When, in Crime and Punishment, Raskolnikov dreams of throwing his arms around a horse that has been beaten to death by its master, his reaction to the violence indicates his morality. One hundred fifty years later, there is still no more effective yardstick of a character’s humanity than his or her treatment of animals. When one character kills another human being, the possibility of his redemption is debatable. But if a character kills an animal, all bets are off. We know Glenn Close is a little wacko even before she boils Michael Douglas’s daughter’s bunny in Fatal Attraction, but once the rabbit hits the pot, justice demands Close not live to see the final credits.
In the film Disgrace, based on the book by J. M. Coetzee, violence against animals plays a more complicated role. Lucy, who is white, lives alone on a farm in South Africa, and while her father, David, is visiting, three young black men rob the farm. They rape Lucy and set David on fire while, outside, Lucy’s dogs howl in their kennel. The rape takes place offscreen, and the flames burn only momentarily before David extinguishes them with water from the toilet. But the scenes of the dogs seem to go on and on. Excited by the commotion, they throw themselves against their chain-link cage, barking and whining. Their helplessness is difficult enough to witness. Then the boys appear with the guns. At this point I covered my eyes, so I have to believe director Steve Jacobs when he claims the audience sees no animals actually being shot.

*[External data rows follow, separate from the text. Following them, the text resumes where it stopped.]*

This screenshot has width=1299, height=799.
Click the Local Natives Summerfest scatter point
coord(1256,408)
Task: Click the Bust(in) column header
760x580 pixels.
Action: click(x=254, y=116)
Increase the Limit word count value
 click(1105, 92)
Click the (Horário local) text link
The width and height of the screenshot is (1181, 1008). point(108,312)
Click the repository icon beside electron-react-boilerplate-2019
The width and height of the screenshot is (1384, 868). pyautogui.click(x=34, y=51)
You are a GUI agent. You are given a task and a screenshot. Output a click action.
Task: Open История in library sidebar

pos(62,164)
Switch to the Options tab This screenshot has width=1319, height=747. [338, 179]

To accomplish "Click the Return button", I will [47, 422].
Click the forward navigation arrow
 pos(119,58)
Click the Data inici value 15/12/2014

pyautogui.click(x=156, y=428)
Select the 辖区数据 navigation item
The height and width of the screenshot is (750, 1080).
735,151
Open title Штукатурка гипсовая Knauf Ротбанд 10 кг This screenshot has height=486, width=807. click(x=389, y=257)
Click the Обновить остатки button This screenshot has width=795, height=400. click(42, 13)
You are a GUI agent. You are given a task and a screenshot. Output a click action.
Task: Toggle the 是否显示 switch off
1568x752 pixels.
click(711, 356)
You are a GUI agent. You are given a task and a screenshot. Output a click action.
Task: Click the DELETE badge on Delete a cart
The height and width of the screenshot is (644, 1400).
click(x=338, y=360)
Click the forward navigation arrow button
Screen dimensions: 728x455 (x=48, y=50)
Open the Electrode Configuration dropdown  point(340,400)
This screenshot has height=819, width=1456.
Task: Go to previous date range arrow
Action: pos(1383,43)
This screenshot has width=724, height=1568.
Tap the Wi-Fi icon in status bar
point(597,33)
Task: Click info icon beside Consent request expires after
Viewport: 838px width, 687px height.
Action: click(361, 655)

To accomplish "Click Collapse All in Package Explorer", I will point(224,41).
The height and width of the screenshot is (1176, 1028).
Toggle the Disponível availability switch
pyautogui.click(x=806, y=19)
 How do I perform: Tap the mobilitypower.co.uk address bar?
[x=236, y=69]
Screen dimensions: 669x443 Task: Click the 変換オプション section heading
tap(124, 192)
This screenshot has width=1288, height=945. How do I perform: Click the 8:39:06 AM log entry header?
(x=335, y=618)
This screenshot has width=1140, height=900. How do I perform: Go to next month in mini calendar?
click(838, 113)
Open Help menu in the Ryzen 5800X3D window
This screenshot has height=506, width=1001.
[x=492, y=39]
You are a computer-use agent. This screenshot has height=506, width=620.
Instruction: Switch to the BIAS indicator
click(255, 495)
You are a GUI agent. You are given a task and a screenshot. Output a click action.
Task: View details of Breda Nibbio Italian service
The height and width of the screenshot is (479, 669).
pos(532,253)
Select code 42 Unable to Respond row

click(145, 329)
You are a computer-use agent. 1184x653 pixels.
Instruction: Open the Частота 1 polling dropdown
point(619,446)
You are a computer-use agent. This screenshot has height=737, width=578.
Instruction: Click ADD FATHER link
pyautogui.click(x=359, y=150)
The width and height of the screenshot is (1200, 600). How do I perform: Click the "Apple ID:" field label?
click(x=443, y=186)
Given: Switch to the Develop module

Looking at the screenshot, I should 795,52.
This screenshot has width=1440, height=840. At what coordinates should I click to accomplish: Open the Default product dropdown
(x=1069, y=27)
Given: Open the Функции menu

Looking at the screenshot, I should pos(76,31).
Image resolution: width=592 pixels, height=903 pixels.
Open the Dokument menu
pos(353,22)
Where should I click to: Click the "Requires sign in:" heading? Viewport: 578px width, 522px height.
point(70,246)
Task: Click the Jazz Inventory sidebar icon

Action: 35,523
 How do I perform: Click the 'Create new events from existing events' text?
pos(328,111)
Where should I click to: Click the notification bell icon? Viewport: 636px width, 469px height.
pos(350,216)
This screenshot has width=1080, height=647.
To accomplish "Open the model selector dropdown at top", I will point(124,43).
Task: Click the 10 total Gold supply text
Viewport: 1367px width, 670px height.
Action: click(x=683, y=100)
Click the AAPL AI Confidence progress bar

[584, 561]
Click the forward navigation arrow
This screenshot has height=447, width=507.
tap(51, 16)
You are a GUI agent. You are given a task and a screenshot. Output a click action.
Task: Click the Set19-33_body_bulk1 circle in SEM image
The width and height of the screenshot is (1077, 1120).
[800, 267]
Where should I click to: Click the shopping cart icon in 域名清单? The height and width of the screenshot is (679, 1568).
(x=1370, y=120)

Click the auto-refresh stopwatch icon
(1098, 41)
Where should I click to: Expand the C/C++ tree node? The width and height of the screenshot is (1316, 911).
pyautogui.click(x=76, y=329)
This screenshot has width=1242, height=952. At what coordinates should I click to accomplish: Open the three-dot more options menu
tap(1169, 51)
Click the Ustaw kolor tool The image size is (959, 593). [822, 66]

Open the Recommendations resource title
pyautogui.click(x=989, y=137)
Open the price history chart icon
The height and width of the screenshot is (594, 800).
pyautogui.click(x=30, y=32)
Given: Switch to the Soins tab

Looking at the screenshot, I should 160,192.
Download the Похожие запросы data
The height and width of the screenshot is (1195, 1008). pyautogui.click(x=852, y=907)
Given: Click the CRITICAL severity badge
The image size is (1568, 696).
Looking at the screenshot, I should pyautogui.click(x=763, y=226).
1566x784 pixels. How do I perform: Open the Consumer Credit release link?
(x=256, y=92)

Disgrace raises intriguing questions about the artistic tradition of using animals to serve as proxies for human depravity. Often in movies, scenes of animals being harmed are a lazy way of shocking audiences inured to scenes of violence against humans, while at the same time reassuring us that our morality is still intact when we react with horror or grief. But Disgrace refuses to let us off so easily. Coetzee is an animal-rights activist who has written about animal cruelty in several of his novels, and in Disgrace he implies that the lack of compassion that lets us allow a dog to starve is the same lack of empathy that enabled systemic injustices like apartheid to exist. We are not reassured of our humanity because we are moved to tears over a dead dog; rather, the film makes us question the roots of all violence—a far more complicated task than feeling sorry for a beaten horse.